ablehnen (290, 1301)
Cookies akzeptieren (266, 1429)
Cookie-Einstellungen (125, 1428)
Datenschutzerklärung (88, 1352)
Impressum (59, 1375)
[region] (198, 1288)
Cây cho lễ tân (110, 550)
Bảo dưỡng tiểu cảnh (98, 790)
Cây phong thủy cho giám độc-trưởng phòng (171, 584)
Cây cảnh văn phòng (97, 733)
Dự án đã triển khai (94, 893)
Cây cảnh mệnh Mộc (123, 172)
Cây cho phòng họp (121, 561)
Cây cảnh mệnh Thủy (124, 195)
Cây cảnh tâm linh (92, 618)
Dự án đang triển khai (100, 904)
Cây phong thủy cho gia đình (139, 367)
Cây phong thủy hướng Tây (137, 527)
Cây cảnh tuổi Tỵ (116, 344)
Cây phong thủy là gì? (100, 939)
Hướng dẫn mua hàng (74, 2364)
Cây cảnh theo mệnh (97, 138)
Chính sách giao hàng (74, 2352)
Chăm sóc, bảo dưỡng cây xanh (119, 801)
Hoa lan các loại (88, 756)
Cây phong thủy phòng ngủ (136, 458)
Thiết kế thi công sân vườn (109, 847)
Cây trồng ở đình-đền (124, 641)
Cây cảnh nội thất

— WHAT YOU NEED TO DO —
Which lines in the listing above include the string "phong"? Copy each of them.

— RESPONSE TO THIS EXERCISE —
Cây phong thủy cho giám độc-trưởng phòng (171, 584)
Cây phong thủy cho gia đình (139, 367)
Cây phong thủy hướng Tây (137, 527)
Cây phong thủy là gì? (100, 939)
Cây phong thủy phòng ngủ (136, 458)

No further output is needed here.